The documentation says that git rev-parse --absolute-git-dir inside the reference-transaction hooks read "$GIT_DIR" if defined (which is defined!) so the reference-transaction should have passed. I assume that hooks should be executed on properly initialized repositories, right? Therefore I do not understand why git rev-parse --absolute-git- dir fails -> Bug?

Anything else you want to add:

This came up with Githooks hooks manager https://github.com/gabyx/Githooks where we use this command to locate the current Git dir...

Please review the rest of the bug report below. You can delete any lines you don't wish to share.

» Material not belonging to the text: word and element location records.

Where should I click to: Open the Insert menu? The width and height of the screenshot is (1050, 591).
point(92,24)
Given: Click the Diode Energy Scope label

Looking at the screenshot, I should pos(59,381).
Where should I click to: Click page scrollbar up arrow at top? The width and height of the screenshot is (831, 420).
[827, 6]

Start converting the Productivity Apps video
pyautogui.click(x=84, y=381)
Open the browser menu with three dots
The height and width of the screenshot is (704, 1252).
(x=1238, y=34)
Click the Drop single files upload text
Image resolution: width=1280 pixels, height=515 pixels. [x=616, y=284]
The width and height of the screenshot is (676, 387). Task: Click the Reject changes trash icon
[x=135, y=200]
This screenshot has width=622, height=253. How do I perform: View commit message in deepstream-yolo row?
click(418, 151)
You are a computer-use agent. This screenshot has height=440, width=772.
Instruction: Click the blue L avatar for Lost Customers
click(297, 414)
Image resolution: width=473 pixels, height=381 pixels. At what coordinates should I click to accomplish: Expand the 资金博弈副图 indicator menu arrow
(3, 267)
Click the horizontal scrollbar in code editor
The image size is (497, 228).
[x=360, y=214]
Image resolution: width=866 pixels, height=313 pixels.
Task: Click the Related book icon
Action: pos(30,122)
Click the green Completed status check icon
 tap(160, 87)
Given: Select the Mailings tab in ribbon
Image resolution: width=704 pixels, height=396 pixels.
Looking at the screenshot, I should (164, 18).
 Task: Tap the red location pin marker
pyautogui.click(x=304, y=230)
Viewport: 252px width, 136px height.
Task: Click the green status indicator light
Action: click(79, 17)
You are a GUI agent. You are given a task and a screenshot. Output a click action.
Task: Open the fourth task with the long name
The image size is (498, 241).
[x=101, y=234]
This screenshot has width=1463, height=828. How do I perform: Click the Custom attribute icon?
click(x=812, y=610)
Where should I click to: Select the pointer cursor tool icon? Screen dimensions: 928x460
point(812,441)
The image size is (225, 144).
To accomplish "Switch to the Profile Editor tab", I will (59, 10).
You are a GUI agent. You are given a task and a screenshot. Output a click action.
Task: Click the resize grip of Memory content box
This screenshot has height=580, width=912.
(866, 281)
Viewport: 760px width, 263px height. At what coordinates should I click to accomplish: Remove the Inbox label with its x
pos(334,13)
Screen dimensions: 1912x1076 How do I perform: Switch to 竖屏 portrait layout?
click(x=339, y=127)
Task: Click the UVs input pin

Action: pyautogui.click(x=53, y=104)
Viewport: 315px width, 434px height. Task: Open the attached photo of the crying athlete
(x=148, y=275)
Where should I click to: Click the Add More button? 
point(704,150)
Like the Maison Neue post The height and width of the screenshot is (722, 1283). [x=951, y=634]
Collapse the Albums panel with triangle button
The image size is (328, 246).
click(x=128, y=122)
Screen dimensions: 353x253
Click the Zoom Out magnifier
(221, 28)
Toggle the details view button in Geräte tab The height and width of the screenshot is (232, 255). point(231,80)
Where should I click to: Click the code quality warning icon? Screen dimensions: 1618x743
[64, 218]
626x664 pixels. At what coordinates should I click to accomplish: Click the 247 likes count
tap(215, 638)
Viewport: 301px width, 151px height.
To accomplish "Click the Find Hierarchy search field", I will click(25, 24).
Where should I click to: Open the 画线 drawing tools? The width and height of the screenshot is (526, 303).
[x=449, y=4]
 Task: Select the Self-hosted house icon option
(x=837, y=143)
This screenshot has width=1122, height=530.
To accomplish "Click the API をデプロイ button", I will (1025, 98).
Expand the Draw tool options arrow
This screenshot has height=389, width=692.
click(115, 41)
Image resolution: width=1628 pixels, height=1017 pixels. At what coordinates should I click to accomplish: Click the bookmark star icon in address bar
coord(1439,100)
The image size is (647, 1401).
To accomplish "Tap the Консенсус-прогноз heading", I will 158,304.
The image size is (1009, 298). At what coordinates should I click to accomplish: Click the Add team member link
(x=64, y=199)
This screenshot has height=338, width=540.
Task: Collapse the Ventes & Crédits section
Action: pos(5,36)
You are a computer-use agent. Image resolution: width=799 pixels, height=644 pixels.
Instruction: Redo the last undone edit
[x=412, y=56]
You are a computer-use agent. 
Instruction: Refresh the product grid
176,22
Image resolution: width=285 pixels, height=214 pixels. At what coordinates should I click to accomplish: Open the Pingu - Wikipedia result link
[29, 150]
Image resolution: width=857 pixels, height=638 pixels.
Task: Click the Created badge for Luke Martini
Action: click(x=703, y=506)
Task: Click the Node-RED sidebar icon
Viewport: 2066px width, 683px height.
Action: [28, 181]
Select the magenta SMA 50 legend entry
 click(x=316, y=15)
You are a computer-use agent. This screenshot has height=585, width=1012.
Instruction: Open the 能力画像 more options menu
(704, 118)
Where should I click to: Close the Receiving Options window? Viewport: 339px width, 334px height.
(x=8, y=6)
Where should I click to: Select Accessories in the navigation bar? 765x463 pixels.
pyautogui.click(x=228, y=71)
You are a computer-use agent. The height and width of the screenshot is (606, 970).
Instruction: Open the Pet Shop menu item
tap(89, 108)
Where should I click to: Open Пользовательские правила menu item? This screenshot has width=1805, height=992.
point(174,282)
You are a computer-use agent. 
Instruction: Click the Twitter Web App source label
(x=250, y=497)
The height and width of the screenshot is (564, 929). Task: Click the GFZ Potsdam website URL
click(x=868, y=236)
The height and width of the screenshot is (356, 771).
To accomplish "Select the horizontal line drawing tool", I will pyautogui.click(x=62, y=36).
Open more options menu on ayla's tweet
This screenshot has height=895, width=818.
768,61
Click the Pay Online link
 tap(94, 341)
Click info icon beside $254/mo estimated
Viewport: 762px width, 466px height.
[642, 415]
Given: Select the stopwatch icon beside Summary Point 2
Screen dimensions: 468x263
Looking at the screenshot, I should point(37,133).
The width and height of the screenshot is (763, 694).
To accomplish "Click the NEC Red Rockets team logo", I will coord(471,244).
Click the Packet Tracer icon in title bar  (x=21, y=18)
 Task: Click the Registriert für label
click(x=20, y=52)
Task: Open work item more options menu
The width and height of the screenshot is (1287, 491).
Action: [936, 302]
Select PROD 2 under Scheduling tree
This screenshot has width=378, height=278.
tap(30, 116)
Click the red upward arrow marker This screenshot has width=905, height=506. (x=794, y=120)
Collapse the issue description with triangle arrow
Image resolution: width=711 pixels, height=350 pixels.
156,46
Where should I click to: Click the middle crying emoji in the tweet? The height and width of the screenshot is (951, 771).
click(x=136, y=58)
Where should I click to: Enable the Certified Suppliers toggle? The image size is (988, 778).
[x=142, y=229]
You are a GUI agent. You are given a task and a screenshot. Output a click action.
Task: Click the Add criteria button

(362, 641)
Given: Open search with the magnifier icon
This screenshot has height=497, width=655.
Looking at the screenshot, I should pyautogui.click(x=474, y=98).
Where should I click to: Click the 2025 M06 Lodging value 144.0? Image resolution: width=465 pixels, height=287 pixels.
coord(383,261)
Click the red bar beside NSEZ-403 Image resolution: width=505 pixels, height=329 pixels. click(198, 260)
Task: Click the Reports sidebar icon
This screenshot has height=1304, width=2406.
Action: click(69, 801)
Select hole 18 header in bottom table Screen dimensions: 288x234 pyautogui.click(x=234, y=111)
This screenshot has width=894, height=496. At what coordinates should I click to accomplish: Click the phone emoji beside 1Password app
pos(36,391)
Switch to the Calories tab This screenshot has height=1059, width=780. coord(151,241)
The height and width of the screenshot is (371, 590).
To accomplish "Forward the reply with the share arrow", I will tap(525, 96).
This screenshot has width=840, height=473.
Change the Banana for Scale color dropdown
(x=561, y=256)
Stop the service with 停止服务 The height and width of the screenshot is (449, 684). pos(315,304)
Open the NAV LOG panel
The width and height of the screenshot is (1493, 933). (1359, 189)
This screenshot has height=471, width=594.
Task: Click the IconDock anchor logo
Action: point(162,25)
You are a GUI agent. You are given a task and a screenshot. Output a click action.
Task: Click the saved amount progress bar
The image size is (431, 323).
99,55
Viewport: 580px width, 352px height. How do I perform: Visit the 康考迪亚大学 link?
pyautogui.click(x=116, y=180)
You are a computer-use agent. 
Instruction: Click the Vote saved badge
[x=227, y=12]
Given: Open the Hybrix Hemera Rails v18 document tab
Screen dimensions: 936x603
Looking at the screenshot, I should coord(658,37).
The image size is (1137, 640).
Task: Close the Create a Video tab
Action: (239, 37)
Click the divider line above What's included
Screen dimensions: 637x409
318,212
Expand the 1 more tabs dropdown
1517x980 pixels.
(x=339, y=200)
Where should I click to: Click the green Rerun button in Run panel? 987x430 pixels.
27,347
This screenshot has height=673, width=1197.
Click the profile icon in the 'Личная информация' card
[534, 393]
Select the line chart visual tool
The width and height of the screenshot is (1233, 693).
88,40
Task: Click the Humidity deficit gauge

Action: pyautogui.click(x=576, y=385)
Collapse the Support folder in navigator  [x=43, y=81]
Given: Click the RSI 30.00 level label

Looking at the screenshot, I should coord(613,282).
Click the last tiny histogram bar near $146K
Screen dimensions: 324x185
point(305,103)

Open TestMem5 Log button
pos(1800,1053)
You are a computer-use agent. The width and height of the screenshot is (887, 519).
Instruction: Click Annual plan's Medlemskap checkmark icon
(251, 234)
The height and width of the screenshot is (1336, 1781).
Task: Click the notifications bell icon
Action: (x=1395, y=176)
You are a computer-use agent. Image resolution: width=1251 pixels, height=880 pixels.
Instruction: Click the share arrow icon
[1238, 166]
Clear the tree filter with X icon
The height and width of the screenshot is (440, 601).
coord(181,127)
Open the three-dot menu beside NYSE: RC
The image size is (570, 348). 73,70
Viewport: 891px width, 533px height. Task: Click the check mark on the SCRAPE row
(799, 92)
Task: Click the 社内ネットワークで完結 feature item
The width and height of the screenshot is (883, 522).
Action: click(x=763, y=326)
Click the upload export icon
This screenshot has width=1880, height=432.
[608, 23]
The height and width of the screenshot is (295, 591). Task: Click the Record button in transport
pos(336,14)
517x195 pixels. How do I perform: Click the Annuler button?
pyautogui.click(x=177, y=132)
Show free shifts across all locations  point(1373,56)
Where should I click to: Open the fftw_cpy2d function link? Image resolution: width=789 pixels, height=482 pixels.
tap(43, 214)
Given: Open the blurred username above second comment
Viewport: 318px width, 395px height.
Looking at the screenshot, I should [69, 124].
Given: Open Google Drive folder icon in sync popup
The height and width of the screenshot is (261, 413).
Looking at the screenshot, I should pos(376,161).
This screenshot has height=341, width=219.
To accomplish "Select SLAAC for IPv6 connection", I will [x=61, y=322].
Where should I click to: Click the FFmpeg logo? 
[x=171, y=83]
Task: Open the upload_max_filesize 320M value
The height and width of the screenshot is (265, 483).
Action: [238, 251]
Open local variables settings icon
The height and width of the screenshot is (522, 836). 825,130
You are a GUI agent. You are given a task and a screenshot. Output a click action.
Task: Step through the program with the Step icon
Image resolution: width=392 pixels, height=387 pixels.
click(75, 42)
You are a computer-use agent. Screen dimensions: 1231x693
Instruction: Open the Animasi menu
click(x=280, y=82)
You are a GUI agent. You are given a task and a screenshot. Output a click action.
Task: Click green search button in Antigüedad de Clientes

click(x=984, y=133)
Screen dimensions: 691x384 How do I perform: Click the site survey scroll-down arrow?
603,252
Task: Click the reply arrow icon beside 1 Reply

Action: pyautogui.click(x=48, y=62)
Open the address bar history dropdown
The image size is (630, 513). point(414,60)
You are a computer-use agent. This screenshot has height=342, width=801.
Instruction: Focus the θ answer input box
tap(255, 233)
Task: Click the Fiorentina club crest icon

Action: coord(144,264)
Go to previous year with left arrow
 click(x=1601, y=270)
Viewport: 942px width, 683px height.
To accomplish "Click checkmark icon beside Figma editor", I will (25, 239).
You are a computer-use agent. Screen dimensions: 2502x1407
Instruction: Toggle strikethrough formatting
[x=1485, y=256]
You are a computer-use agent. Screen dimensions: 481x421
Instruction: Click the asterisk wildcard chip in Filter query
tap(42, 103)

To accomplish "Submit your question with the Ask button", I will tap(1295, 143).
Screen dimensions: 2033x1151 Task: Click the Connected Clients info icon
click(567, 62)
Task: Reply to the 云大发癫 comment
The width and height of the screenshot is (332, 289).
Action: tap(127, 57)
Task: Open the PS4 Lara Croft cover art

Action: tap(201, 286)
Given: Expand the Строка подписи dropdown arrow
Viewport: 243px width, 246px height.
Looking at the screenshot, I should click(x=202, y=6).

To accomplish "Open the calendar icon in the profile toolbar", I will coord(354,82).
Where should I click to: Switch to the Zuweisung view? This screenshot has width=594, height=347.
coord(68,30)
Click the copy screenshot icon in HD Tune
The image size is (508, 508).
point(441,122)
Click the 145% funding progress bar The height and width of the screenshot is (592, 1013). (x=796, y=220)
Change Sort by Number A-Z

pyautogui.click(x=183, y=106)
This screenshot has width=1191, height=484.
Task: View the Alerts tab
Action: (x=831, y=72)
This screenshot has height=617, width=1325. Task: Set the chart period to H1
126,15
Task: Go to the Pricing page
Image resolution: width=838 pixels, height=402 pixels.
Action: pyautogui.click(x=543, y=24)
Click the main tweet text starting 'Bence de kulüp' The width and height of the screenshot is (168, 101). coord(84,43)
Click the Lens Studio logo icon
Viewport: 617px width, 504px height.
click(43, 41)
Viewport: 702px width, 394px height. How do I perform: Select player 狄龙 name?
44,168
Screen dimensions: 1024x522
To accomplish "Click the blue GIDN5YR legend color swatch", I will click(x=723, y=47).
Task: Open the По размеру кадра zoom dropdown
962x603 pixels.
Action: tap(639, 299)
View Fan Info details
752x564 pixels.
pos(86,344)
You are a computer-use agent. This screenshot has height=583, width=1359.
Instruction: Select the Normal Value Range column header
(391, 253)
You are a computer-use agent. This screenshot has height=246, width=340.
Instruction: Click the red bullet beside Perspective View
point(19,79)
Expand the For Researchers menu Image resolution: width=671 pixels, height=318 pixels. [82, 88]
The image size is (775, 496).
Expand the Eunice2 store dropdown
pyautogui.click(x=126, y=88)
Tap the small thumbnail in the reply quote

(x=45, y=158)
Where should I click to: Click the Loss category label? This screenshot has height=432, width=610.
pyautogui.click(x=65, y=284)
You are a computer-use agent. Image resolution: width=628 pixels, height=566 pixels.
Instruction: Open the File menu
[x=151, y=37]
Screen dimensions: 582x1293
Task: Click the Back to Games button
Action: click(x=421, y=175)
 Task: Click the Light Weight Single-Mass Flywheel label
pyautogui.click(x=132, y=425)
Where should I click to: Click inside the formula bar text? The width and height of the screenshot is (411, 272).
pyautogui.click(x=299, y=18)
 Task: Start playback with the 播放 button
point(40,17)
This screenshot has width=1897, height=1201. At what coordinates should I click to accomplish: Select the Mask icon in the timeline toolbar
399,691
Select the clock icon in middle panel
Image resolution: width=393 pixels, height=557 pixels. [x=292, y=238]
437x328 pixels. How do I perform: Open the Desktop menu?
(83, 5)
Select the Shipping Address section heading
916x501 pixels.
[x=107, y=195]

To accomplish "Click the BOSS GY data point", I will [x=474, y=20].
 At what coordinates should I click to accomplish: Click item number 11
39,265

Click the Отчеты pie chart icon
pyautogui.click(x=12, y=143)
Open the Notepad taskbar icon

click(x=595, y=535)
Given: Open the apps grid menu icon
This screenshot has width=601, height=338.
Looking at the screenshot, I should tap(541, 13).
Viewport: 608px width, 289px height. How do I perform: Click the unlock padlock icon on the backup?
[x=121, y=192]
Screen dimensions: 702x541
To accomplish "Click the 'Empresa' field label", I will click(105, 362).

Thanks for your bug report, and sorry for taking so long to respond.
Reproducing the observed behaviour is quite simple:

    test_expect_success 'git-init with global hook' '
        test_when_finished "rm -rf hooks repo" &&
        mkdir hooks &&
        write_script hooks/reference-transaction <<-EOF &&
        git rev-parse --absolute-git-dir >>"$(pwd)/reftx-logs"
        EOF
        test_config --global core.hooksPath "$(pwd)/hooks" &&
        git init repo
    '

This breakage is new in Git v2.46 and comes from the patch series that
introduces support for symbolic refs in the reftx hook via a8ae923f85
(refs: support symrefs in 'reference-transaction' hook, 2024-05-07) .
Before that change we didn't execute the hook for "HEAD" in the first
place, now we do.

Now the question is whether this is a bug or not. When the reftx hook
executes the first time it is when we are creating the "HEAD" ref in
the repo. Consequently, that file did not yet exist beforehand. And as
Git only considers something a repository when the "HEAD" file exists it
rightfully complains that this is not a valid Git repository when you
ask it to resolve the repo paths. So conceptually, the behaviour here is
correct.

There are two ways we could fix this that I can think of:

  - We can create a dummy "HEAD" file with invalid contents such that we
    do have a proper Git repository when creating "HEAD". It feels like
    a bit of a hack though, but we play similar games in git-clone(1).

  - We can skip execution of the "reference-transaction" hook during
    initialization of the repository. But this would make us miss some
    ref updates, which feels conceptually wrong.

I'd rule out (2), but (1) could be feasible if we label this a bug. I'm
not a 100% sure whether we should, as you could also argue that this is
reflecting the actual state of the repo. I'd be happy to hear arguments
in either direction.

Also Cc'd Karthik, the author of the menitoned change.